Zapraszam do recenzji The Raven Remastered, przygodówki point-and-click na PlayStation 4.
The Raven Remastered to kolejny tytuł, który doczekał się odświeżenia. Tym razem jest to przygodówka point-and-click od studia KING Art Games, w której wcielamy się w Antona Jakoba Zellnera. Mężczyzna próbuje rozwiązać zagadkę związaną z serią kradzieży, za którymi odpowiada niejaki Kruk. Potrzebuje do tego naszej pomocy, więc nie ma na co czekać, trzeba brać się do roboty.
Rozgrywka
Jak przystało na przygodówki point-and-click The Raven Remastered opiera się głównie na rozmowach z nieznajomymi, szukaniu przedmiotów i rozwiązywaniu zagadek. Lubię tego typu gry i liczyłam, że się nie rozczaruję. Jednak moje odczucia są mieszane. Główny bohater, Anton Jakob Zellner jest postacią nieszablonową i zabawną. Z całych sił próbuje zaimponować przełożonemu i rozwiązać zagadkę, a poza tym ma imponującą umiejętność otwierania drzwi i szafek za pomocą wytrychów. Jednak postacie drugoplanowe pozostawiają wiele do życzenia. Są różnorodne, ale rozmowy z nimi są nudne i brak w nich humoru czy interesujących anegdot. Jedynym bohaterem drugoplanowym, który zapadł mi w pamięci był dzieciak z pociągu, który biegał z drewnianym pistoletem i szukał rozrywki. Szkoda, że reszta nie była równie interesująca, jednak jestem w stanie wybaczyć to twórcom, bo przecież gry point-and-click to nie tylko rozmowy.

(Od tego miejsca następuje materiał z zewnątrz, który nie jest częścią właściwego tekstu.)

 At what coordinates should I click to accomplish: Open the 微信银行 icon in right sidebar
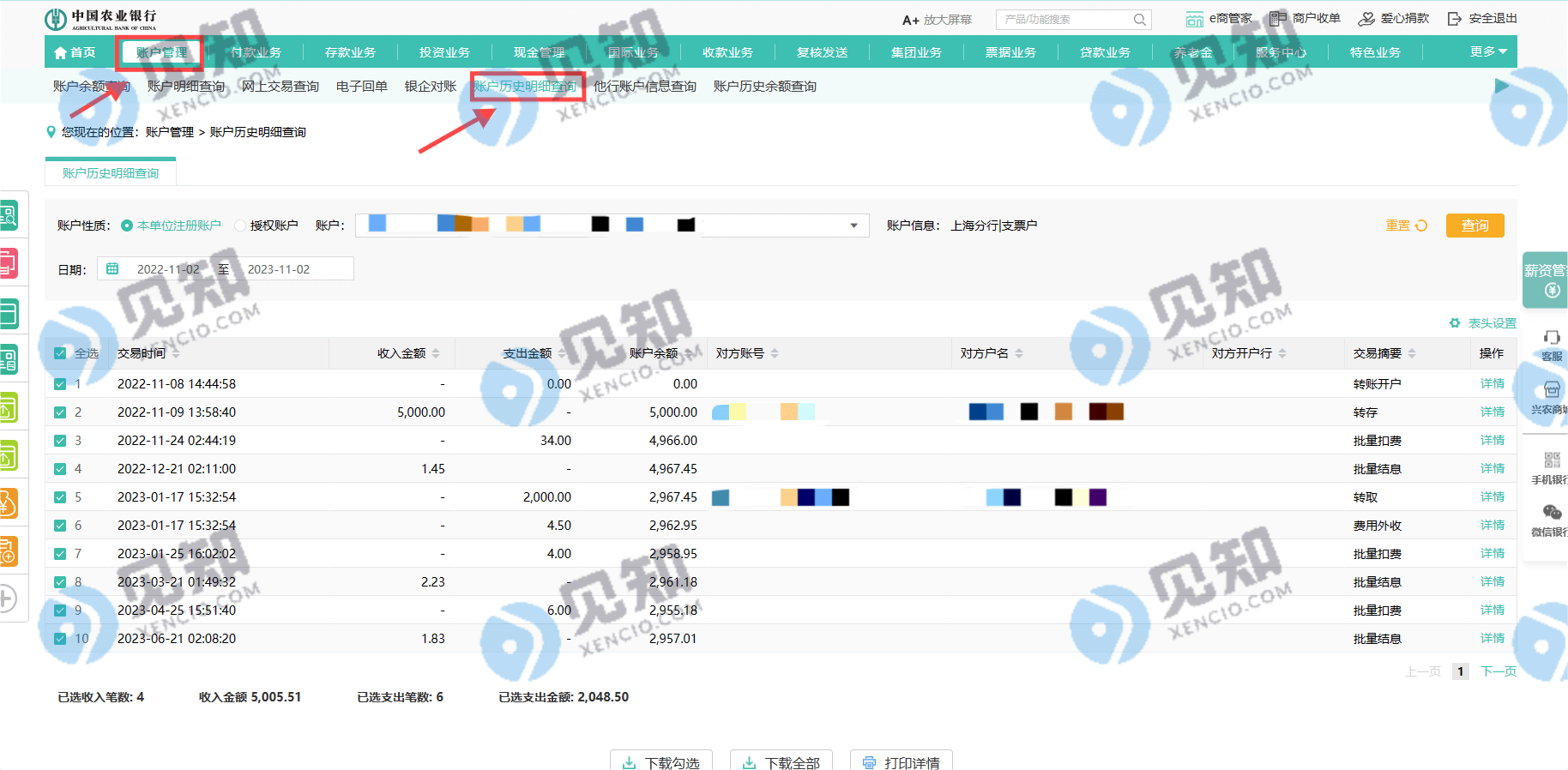tap(1552, 513)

Szukanie przedmiotów, zagadki
Skupmy się na początek na szukaniu przedmiotów. W pierwszym etapie gry znajdujemy się w pociągu, który ma kilka wagonów. By odnaleźć potrzebne przedmioty musimy się między nimi przemieszczać i nie byłoby w tym nic złego, gdyby nie ekrany wczytywania. Są za długie. Nie zrozumcie mnie źle, zaakceptowałabym to, gdyby odwiedzane lokacje były rozbudowane i pełne ludzi. Jednak są ładne, ale dosyć proste, a większość przedmiotów jest poza zasięgiem głównego bohatera i nie możemy ich nawet dotknąć. Dlatego też, nie mogę zrozumieć, dlaczego to tyle trwa. Przejście z pierwszego wagonu do ostatniego zajmuje sporo czasu i zniechęca do eksploracji. Potem było trochę lepiej, bo odwiedzane lokacje były większe i dłużej bywało się w jednym miejscu. Nie zmienia to jednak faktu, że przedmioty nie były jakoś sprytnie ukryte i łatwo można było je odnaleźć. Nie lepiej wypadają zagadki. Są proste i rozwiązanie ich zajmuje raptem kilka chwil. Zgubiłam się tylko raz, na samym początku, gdy musiałam stworzyć pochodnię. Później szło jak z płatka. Albo jestem naprawdę dobra w te klocki (w co szczerze wątpię) albo twórcy kierowali swoją grę do mniej wymagających użytkowników. W każdym razie, szkoda, że twórcy nie zastosowali tutaj różnych poziomów trudności. Gdybyśmy mogli zdecydować czy chcemy przyjemną i odprężającą rozrywkę, czy może lubimy wyzwania i oczekujemy czegoś trudniejszego byłoby o wiele lepiej. Ostatecznie dostajemy grę, która moim zdaniem jest nieco za prosta.
Oprawa audiowizualna
Twórcy The Raven Remastered zasługują na duży plus za oprawę graficzną. Napotykane postacie i odwiedzane lokacje są naprawdę ładne. Nie napotkamy tutaj potarganych krawędzi, rażąco nienaturalnych animacji czy błędów. Wszystko jest tak jak być powinno i nie ma się do czego przyczepić. Równie dobrze wypada tutaj ścieżka dźwiękowa, której słucha się z przyjemnością i pasuje do klimatu gry. Jednak najlepsze wrażenie zrobił na mnie angielski dubbing gry. Wypowiedzi bohaterów brzmią rewelacyjnie!
Podsumowanie
Do zrecenzowania tej gry podeszłam z pozytywnym nastawieniem. Fabuła, w której mamy do czynienia ze złodziejem, który grasuje po muzeach może nie jest porywająca, ale liczyłam na zagadki, które zmuszą mnie do główkowania. Mnóstwo frajdy sprawia mi rozwiązanie czegoś, nad czym musiałam posiedzieć i pomyśleć. Jednak w The Raven Remastered tego nie spotkałam. Zagadki są za proste, a odnalezienie potrzebnych przedmiotów jest banalne. Na szczęście oprawa audiowizualna nieco to rekompensuje, dzięki czemu gra jest niezła. Polecam fanom gier point-and-click, którzy nie wymagają skomplikowanych zagadek i ucieszą się z przyjemnej i odprężającej rozgrywki.